▶ **YOUR INSTRUCTIONS**
Collect the lines of the entries where "width" shows up.
---- EXERCISE DATA
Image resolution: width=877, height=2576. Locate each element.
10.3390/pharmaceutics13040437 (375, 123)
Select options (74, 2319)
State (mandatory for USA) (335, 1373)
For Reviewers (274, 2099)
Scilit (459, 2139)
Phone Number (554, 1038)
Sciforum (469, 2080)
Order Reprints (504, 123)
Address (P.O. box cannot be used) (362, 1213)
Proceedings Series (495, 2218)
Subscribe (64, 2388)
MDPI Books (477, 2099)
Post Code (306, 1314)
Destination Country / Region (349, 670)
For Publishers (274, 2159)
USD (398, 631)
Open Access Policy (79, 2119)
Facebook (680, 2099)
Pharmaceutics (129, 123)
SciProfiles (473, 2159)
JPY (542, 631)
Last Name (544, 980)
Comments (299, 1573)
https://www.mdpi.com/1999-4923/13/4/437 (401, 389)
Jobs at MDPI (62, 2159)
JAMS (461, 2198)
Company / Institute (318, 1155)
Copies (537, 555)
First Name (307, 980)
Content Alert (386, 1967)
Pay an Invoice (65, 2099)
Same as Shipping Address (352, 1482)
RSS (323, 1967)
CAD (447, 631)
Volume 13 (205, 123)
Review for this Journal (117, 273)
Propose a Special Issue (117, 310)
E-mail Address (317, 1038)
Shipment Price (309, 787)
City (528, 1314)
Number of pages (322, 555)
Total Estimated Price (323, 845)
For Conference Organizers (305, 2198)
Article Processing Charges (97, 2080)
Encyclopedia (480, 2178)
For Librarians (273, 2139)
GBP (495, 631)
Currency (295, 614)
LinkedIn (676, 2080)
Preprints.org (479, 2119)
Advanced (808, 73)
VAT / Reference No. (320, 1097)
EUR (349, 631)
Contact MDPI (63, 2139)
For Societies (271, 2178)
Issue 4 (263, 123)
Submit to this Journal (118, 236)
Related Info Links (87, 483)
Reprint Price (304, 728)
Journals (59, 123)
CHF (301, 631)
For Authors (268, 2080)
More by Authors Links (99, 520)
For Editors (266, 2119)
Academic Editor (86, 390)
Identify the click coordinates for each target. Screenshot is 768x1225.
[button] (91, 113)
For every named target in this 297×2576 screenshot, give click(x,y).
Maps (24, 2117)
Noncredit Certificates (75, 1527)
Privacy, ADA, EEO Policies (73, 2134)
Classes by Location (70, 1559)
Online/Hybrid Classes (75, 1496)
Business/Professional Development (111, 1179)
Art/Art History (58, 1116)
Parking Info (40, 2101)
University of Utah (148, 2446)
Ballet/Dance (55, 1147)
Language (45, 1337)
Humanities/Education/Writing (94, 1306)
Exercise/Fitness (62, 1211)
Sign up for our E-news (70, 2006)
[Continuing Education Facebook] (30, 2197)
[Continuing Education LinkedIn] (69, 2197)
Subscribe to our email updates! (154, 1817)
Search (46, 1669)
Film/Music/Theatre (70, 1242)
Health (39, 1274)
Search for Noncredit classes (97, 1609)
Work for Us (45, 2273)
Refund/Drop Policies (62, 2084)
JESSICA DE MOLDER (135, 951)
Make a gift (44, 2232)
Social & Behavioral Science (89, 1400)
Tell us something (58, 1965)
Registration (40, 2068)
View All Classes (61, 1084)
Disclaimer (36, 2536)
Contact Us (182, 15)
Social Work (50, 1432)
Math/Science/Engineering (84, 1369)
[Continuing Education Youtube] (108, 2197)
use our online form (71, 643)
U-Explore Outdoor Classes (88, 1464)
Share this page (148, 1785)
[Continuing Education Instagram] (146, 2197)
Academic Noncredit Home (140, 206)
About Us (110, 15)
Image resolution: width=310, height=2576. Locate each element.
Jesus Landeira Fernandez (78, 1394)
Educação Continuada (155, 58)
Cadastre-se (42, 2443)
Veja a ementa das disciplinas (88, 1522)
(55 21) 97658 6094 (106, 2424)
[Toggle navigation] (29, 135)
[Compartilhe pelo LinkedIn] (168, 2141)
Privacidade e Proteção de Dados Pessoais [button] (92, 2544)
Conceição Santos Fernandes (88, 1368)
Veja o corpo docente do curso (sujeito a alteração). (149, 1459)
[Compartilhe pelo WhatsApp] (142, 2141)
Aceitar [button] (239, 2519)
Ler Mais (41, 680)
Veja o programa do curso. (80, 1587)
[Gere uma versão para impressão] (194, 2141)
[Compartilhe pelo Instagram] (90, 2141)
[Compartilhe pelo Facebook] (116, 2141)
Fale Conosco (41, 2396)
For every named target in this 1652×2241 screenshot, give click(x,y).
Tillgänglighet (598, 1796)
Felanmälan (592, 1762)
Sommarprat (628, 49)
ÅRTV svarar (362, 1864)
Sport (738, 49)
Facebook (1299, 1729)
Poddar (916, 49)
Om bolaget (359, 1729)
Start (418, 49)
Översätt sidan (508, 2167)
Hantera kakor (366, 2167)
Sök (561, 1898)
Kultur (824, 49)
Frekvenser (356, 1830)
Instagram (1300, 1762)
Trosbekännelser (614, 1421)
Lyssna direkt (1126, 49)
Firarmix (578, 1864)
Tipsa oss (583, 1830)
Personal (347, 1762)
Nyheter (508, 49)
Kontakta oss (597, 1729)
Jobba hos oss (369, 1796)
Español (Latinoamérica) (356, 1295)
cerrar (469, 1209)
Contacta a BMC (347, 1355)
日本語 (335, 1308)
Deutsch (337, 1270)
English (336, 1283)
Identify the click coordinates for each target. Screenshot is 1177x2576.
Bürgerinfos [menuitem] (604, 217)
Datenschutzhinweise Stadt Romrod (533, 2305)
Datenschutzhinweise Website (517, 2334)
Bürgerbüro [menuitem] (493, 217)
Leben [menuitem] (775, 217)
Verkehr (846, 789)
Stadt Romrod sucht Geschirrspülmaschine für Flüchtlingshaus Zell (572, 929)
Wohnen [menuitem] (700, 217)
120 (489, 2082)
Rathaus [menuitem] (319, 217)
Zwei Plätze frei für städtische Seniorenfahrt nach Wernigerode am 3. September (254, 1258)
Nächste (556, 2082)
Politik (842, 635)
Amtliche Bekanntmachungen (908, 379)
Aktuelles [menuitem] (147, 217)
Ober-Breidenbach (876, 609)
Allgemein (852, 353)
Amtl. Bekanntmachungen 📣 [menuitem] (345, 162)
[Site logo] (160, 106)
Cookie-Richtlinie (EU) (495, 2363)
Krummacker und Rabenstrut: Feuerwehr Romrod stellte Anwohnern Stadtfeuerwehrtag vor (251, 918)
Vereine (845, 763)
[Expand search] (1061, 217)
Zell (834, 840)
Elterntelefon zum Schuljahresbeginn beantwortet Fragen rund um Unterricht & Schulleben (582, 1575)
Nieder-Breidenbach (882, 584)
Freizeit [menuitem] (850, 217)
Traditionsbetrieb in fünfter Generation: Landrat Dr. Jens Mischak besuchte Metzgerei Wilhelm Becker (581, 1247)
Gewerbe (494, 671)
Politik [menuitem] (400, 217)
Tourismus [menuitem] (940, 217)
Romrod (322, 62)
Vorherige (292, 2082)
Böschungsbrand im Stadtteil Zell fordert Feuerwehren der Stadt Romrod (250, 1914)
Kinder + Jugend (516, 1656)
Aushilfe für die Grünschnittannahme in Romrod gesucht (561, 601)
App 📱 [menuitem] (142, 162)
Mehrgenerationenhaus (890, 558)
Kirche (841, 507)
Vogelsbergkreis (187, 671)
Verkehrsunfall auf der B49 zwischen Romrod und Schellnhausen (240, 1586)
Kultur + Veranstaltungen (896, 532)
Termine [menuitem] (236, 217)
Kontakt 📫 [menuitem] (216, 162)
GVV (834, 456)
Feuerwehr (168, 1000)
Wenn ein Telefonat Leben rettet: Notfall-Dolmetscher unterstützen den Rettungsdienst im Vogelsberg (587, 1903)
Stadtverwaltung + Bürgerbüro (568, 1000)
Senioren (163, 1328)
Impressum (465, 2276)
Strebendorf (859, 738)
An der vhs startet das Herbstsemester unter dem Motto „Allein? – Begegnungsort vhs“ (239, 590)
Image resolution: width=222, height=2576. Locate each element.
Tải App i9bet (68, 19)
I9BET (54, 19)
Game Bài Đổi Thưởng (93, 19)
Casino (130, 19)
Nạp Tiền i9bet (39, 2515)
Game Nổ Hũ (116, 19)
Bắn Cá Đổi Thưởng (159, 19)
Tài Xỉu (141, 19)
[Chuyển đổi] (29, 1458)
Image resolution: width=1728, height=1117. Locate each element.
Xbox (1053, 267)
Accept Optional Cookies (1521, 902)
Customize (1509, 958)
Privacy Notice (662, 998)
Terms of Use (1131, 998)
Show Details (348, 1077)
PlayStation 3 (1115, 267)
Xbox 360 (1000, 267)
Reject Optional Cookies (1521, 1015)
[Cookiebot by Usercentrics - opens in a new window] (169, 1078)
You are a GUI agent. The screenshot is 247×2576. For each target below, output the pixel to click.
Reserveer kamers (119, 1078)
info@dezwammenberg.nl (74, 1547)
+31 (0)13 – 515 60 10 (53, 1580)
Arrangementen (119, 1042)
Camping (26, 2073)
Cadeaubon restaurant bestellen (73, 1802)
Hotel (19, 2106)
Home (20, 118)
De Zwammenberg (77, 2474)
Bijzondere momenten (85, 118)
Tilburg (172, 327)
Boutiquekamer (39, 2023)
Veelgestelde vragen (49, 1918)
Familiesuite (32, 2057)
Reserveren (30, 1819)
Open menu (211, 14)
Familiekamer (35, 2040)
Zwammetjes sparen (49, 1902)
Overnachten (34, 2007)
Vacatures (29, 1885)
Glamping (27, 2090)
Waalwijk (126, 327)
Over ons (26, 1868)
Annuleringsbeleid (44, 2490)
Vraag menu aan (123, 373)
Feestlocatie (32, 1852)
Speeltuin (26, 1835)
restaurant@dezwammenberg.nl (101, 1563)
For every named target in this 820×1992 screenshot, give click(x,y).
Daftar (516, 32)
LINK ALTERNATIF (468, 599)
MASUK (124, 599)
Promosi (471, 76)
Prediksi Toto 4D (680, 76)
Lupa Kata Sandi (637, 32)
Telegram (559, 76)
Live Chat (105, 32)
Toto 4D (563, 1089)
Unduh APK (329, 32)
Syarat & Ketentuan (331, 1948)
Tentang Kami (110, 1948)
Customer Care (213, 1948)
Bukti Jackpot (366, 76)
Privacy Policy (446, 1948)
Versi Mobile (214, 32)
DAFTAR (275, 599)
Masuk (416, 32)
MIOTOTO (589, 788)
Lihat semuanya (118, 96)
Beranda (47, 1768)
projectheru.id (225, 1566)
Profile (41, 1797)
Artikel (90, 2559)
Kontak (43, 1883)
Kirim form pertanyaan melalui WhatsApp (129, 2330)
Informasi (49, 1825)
--------
▶ **THE COMPLETED TASK**
Image resolution: width=877, height=2576. Locate each element.
Image resolution: width=310, height=2576. Locate each element.
Image resolution: width=222, height=2576. Locate each element.
Image resolution: width=1728, height=1117. Locate each element.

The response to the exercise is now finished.